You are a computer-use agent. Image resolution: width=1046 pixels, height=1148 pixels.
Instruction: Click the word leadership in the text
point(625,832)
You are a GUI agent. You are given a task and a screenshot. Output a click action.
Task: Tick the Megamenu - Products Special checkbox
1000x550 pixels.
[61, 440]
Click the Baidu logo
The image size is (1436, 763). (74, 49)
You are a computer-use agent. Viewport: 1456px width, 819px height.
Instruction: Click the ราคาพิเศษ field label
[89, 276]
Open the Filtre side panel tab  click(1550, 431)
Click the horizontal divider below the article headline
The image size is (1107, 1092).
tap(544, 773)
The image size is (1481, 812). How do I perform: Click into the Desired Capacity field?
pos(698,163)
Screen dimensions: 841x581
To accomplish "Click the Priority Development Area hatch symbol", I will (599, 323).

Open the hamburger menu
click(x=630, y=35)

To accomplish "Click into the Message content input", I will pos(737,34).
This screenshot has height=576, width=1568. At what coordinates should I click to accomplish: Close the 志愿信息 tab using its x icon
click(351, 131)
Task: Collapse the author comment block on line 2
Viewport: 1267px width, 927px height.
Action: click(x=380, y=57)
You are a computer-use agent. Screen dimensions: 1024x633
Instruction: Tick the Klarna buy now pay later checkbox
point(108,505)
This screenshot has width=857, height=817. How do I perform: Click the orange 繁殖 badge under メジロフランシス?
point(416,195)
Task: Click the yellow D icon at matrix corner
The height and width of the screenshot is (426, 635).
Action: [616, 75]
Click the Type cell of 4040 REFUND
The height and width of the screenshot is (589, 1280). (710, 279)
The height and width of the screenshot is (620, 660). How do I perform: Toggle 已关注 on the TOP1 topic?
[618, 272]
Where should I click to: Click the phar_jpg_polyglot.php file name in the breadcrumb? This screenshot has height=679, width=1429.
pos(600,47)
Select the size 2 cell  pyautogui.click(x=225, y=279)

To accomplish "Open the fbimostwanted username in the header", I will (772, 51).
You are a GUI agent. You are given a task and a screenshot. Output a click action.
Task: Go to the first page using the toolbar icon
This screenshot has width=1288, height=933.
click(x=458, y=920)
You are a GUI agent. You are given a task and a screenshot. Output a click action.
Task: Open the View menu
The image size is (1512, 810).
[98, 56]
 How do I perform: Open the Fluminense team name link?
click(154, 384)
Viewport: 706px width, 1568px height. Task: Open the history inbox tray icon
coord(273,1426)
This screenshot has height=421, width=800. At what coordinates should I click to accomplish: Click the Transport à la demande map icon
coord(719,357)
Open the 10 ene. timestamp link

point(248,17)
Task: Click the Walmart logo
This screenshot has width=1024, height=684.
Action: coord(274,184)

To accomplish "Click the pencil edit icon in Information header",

****************************************

Exercise objective » Restate word for word the lines from the line containing "Task: Go to" through the last line of the listing, inclusive, and nothing beyond them.

Reply »
Task: Go to the first page using the toolbar icon
This screenshot has width=1288, height=933.
click(x=458, y=920)
You are a GUI agent. You are given a task and a screenshot. Output a click action.
Task: Open the View menu
The image size is (1512, 810).
[98, 56]
 How do I perform: Open the Fluminense team name link?
click(154, 384)
Viewport: 706px width, 1568px height. Task: Open the history inbox tray icon
coord(273,1426)
This screenshot has height=421, width=800. At what coordinates should I click to accomplish: Click the Transport à la demande map icon
coord(719,357)
Open the 10 ene. timestamp link

point(248,17)
Task: Click the Walmart logo
This screenshot has width=1024, height=684.
Action: coord(274,184)

To accomplish "Click the pencil edit icon in Information header",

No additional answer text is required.